Actually, "Zorro--Tempered Steel" has plenty of historical accuracy in terms of the colonists' restricted trade, the unrest in all the Spanish New World colonies, and the timing of the rebellion coming to a peak in Mexico City in June 1821.  The part about King Ferdinand's sister leading a rebellion is my own stretching of a couple of historical footnotes.
    In January 1809, Molina, a Spanish commissioner to Buenos Aires, reported that the viceroy of Argentina had been in correspondence with the Prince Regent of Brazil (the crown prince of Portugal) and his wife, the Spanish princess and sister of Ferdinand VII, Carlota Joaquina.  This strong lady had already launched a campaign to have herself recognized in Buenos Aires as the regent for her brother Ferdinand, since she was the only Bourbon not captive in France.  Napoleon had control of Spain at this time, remember, and Ferdinand, his brother Carlos, and two other sisters were in French-held territory or directly under the thumb of the emperor.

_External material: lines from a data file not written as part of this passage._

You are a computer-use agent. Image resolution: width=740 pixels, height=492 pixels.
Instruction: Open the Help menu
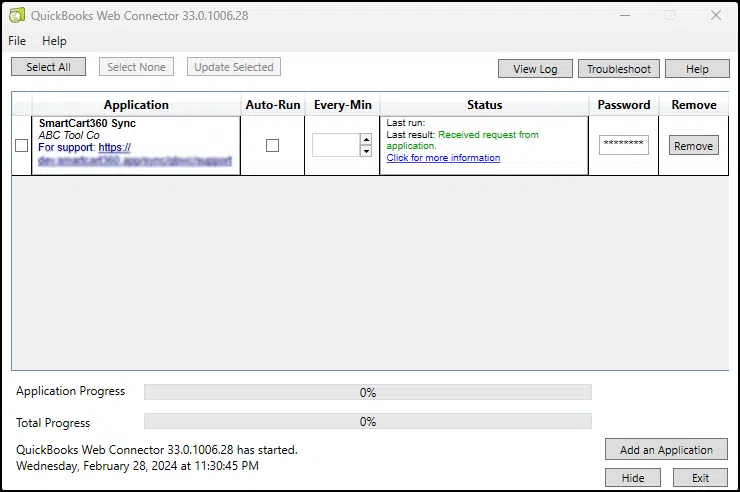(54, 41)
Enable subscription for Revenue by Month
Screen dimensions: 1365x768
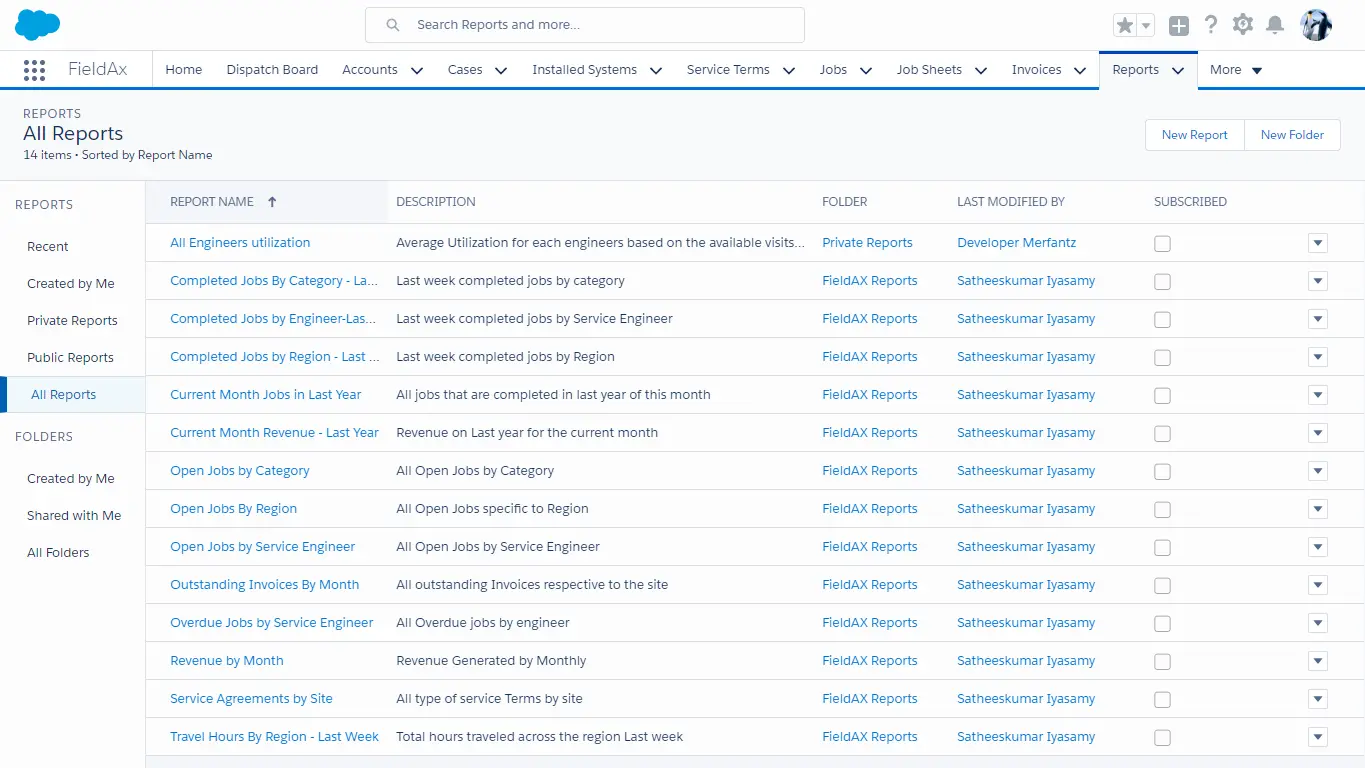point(1162,661)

    Any movement to recognize Carlota Joaquina's authority would have resulted in Argentina being transferred to the sovereignty of Portugal, as those in Buenos Aires understood perfectly well.  The attempt came to nothing, but as of January 1809 Molina still feared that Brazil might make some move to take over Montevideo or that Carlota Joaquina herself might come in person to claim the sovereignty of Argentina.

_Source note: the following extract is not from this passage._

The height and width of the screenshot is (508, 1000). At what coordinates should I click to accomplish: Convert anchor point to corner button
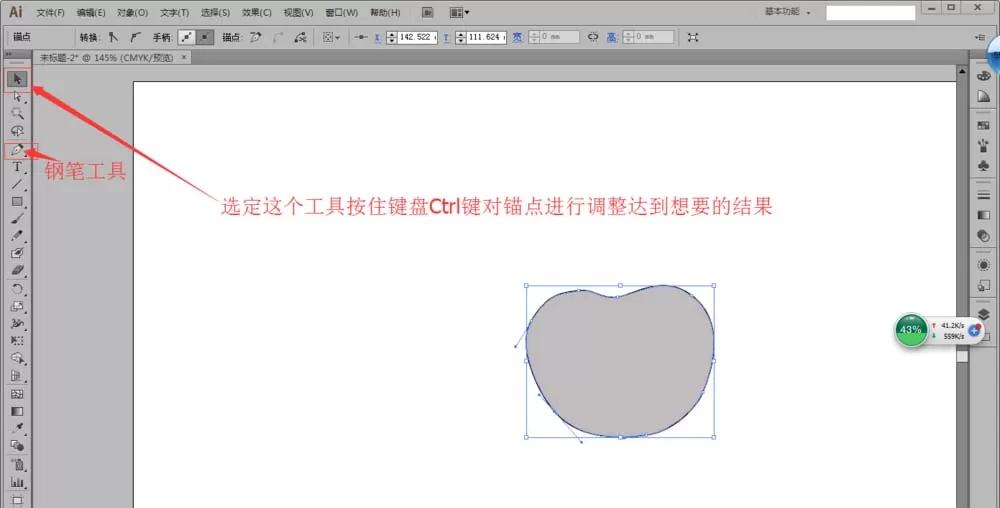tap(114, 38)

    Ferdinand VII was married four times, but only succeeded in producing one heir, a daughter Isabel, three years before his own death in 1833.  His brother Carlos cast the country into civil war by refusing to recognize a female (and toddler) heiress to the throne of Spain.
    It was the combination of these two incidents that gave me the idea for this story about the king restricting women's property rights.